> _Stated exercise_
Echo back word for word the stretch of the records from the line containing "Open the Computer Details tab" through the end of the records, leaving the pictures out of your answer.

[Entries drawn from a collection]
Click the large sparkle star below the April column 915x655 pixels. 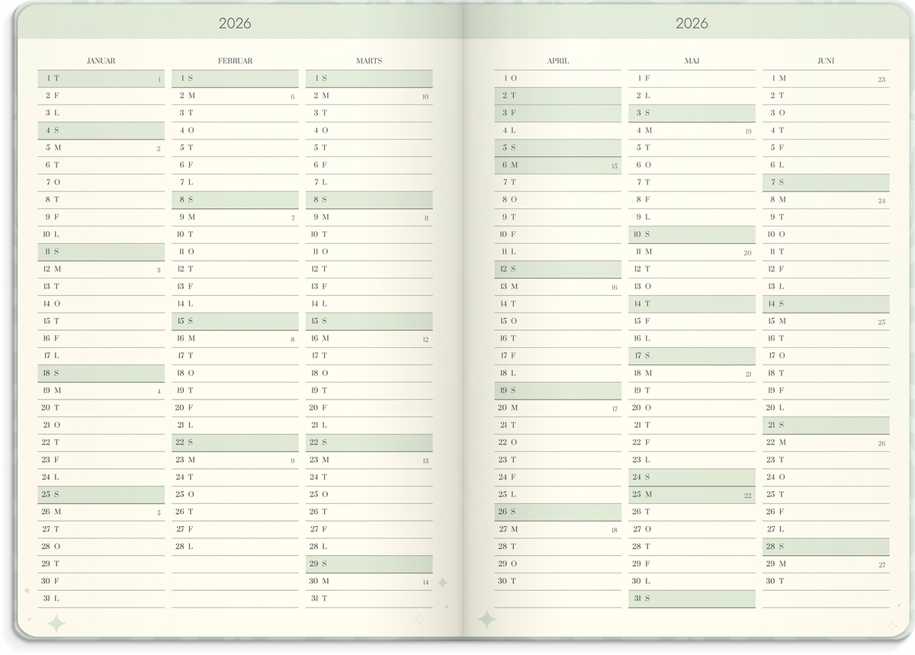[x=486, y=618]
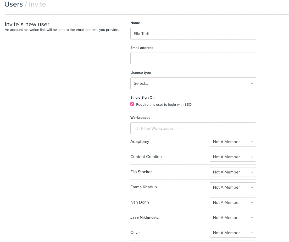Expand Ella Stocker workspace role dropdown
The image size is (289, 242).
tap(232, 172)
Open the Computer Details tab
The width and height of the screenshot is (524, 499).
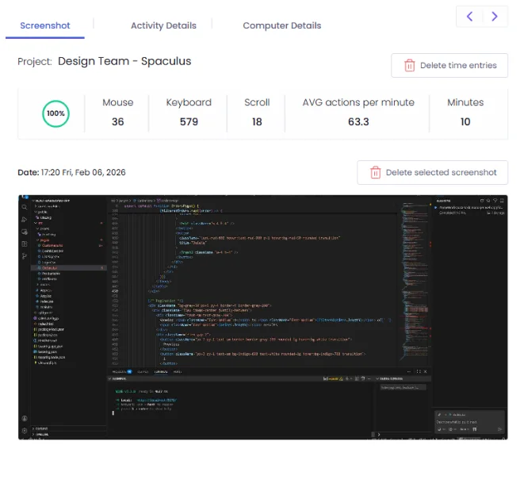point(281,25)
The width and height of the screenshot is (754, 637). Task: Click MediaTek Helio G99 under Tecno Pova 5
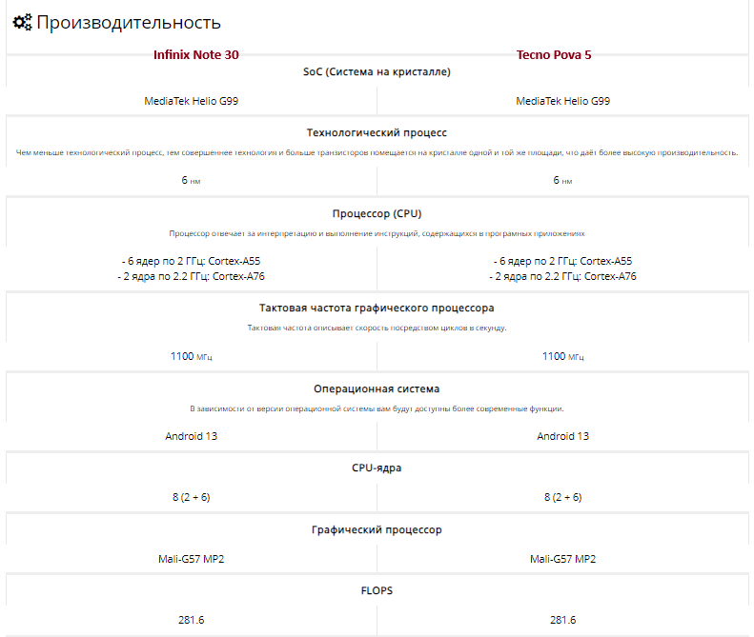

> _Task output_
Open the Computer Details tab
The width and height of the screenshot is (524, 499).
point(281,25)
The width and height of the screenshot is (754, 637). Task: Click MediaTek Helio G99 under Tecno Pova 5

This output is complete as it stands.